Action item:
From the line below that contains "Berichte report icon" to the line that contains "Click the copy icon in toolbar", repeat every line exactly, both ends included, and nothing else.

Extracted records:
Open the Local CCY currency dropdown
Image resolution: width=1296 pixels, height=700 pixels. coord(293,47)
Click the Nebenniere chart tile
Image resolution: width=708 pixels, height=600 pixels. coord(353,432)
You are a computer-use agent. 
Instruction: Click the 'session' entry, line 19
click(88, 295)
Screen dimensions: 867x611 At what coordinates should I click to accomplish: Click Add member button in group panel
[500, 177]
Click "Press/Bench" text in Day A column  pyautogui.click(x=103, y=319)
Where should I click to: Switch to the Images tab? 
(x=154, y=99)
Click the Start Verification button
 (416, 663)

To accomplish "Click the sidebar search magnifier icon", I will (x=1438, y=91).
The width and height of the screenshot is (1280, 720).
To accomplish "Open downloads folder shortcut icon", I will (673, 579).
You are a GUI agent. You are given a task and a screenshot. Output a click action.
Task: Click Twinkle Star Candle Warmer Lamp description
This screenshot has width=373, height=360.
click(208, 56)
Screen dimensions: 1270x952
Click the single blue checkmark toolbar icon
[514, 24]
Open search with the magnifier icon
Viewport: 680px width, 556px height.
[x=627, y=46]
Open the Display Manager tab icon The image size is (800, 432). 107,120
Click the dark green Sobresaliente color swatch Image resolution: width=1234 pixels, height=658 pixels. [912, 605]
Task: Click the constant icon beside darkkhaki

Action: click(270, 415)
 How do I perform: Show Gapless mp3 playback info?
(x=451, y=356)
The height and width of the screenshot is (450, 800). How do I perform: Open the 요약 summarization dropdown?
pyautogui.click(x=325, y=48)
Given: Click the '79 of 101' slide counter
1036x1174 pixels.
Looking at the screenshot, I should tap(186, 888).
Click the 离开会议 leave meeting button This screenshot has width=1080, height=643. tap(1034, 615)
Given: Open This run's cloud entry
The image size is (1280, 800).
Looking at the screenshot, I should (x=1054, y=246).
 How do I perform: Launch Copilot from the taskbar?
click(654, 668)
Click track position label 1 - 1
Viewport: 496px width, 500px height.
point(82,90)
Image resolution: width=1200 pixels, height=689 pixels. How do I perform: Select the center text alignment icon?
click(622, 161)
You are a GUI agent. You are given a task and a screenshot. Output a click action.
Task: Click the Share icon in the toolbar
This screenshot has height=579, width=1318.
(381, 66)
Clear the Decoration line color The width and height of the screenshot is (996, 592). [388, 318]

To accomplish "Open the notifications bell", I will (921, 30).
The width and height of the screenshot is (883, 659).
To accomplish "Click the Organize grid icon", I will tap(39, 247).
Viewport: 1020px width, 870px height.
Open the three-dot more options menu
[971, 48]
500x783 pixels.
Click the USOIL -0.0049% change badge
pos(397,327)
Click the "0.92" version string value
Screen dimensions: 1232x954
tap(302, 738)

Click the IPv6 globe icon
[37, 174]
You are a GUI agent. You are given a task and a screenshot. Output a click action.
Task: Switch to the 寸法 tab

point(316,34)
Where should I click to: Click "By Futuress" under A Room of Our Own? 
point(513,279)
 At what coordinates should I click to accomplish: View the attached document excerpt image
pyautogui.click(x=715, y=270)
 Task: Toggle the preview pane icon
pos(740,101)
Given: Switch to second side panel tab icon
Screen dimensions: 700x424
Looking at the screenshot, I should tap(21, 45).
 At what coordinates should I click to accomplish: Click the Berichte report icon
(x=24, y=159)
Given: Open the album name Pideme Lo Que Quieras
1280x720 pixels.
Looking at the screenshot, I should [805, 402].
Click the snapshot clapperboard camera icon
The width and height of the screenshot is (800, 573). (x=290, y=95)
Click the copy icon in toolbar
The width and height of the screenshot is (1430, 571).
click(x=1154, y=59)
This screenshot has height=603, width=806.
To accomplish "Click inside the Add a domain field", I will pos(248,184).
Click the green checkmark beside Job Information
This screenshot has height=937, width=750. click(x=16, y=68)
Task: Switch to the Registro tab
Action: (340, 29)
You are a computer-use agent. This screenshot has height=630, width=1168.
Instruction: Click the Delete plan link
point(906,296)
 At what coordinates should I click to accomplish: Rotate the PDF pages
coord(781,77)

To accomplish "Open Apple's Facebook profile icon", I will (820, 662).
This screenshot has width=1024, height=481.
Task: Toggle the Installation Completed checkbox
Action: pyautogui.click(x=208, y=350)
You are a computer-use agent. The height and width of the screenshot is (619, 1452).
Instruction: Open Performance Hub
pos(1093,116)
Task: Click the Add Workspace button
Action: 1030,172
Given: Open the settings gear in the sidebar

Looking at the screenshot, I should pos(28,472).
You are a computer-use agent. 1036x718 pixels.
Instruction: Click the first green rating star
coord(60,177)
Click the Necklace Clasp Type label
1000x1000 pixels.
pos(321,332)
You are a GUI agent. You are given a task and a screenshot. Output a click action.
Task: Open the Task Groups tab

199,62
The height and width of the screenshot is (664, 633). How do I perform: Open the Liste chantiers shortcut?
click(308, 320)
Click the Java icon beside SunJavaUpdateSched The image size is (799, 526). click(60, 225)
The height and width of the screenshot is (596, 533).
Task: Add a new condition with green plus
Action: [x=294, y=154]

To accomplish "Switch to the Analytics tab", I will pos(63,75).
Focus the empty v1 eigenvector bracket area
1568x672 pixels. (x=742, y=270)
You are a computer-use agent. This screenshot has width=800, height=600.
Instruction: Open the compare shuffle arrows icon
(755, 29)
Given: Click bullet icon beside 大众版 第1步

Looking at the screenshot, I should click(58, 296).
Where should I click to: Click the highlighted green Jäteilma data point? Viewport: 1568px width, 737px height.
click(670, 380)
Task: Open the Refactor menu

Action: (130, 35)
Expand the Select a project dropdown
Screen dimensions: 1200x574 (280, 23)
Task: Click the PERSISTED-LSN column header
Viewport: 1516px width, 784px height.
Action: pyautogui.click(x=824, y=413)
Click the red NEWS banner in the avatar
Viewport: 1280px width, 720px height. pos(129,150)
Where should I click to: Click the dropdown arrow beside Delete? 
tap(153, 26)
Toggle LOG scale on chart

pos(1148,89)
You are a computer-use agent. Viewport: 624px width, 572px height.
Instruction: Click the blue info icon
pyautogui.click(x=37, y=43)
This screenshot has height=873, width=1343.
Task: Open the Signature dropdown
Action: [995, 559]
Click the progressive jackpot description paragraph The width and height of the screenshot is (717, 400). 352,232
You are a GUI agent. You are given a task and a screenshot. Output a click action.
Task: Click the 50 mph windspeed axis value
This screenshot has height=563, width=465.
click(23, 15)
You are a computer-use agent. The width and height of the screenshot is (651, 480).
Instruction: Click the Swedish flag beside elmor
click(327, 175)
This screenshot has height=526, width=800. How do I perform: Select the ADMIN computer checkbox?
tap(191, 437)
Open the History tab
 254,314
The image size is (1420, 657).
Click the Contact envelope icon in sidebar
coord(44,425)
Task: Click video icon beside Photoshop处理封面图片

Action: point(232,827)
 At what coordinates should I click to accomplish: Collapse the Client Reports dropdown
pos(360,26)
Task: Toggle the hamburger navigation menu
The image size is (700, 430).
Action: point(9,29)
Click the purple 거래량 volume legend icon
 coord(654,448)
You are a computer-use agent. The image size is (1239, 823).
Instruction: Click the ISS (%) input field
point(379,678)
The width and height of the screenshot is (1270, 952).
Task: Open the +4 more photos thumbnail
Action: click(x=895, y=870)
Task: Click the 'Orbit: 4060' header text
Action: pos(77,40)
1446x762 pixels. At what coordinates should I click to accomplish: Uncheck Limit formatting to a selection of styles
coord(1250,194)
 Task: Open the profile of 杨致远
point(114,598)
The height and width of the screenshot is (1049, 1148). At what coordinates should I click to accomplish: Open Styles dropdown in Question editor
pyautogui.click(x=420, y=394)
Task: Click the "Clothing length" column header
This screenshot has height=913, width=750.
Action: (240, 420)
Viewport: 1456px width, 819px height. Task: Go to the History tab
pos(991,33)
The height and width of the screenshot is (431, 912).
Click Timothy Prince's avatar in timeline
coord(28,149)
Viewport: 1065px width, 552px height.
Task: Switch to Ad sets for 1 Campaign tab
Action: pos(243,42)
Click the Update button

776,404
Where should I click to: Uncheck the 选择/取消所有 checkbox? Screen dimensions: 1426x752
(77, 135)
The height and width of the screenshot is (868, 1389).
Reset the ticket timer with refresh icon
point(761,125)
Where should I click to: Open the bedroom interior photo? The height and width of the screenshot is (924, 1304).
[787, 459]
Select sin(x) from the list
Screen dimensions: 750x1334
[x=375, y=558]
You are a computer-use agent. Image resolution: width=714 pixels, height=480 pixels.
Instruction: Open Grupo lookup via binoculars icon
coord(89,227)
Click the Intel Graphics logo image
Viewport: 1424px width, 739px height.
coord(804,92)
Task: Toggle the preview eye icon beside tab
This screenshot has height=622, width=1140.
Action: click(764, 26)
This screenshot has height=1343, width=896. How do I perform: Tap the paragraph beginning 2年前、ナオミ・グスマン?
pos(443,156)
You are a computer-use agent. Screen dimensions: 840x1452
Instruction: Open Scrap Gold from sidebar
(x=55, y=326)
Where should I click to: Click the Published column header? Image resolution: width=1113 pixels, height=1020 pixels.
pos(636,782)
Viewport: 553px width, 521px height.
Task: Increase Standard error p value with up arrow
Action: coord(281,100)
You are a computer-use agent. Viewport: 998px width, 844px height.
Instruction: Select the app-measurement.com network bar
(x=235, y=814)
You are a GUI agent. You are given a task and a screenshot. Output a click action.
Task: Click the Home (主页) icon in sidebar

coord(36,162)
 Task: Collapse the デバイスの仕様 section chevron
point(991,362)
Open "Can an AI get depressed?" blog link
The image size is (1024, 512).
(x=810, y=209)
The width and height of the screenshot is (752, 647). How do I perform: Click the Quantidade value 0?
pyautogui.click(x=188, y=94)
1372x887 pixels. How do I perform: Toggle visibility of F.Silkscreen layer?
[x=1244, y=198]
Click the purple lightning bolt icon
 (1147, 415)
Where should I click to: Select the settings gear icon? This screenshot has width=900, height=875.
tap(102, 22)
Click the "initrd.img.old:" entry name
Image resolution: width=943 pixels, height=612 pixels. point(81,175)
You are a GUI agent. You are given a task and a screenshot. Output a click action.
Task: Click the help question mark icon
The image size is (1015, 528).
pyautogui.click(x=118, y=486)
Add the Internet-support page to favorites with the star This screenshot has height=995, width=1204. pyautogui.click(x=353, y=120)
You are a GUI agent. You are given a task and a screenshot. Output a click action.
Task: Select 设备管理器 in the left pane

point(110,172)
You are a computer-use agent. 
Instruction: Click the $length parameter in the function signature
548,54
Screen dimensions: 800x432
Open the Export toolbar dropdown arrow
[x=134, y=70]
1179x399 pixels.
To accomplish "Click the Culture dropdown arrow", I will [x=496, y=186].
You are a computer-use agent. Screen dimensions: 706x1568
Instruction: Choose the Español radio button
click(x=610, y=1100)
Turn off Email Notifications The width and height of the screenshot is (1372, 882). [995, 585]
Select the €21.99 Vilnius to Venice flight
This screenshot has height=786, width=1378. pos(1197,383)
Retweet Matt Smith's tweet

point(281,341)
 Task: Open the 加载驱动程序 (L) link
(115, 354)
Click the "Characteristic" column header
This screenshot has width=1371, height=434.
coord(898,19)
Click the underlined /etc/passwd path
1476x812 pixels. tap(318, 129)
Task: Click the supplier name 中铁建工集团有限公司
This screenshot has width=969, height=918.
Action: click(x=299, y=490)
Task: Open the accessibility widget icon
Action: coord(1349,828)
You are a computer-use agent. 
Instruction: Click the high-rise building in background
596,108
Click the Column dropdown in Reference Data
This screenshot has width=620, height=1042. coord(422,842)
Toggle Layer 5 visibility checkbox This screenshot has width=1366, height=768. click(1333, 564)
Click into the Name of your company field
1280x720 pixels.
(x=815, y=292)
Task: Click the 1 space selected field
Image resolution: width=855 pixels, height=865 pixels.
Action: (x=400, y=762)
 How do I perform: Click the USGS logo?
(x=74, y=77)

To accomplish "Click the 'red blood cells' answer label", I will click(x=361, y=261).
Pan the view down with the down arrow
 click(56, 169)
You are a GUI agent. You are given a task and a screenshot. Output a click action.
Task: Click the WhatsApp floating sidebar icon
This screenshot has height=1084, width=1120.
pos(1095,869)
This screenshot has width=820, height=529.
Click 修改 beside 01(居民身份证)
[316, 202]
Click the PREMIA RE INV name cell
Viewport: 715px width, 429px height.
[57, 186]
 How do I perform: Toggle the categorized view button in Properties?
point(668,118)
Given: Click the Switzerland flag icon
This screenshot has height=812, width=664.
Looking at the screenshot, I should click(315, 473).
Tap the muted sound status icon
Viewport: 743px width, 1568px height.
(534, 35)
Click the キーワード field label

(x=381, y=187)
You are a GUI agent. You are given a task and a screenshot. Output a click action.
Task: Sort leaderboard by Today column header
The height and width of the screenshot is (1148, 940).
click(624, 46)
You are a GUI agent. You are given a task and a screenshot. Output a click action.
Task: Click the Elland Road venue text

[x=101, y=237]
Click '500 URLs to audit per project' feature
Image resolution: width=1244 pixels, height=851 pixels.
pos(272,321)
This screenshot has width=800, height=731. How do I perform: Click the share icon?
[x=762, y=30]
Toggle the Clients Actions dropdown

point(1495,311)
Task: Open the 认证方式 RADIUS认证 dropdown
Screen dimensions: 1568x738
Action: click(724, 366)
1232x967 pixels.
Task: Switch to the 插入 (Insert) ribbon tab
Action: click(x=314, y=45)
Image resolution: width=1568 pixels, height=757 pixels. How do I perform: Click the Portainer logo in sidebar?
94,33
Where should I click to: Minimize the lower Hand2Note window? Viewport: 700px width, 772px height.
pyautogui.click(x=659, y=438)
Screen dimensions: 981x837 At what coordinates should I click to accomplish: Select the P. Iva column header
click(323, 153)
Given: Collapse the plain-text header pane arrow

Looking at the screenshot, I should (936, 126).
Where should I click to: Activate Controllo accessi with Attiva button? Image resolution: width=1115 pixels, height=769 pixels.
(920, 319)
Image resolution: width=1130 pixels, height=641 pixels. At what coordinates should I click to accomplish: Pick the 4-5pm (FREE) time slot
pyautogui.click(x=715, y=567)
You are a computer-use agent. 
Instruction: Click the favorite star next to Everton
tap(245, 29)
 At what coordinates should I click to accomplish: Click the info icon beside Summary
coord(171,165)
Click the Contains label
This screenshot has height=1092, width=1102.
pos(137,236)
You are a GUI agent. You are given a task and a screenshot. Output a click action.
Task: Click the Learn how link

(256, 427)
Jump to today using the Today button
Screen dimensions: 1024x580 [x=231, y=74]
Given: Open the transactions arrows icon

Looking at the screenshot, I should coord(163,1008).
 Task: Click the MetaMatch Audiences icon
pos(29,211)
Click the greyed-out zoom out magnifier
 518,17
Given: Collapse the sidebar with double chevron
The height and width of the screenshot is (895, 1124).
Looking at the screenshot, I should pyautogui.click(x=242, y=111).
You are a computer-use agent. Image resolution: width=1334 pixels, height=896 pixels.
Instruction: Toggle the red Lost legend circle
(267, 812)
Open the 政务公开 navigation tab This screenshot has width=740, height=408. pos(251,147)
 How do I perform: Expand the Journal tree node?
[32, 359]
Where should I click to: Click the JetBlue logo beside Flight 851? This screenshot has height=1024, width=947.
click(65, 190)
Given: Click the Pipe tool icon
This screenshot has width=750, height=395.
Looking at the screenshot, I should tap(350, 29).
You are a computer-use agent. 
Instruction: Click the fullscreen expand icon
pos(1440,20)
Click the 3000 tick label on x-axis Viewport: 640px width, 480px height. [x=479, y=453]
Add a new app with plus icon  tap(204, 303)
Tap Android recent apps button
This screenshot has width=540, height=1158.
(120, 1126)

Exercise response:
 At what coordinates should I click to accomplish: Click the Berichte report icon
(x=24, y=159)
Given: Open the album name Pideme Lo Que Quieras
1280x720 pixels.
Looking at the screenshot, I should [805, 402].
Click the snapshot clapperboard camera icon
The width and height of the screenshot is (800, 573). (x=290, y=95)
Click the copy icon in toolbar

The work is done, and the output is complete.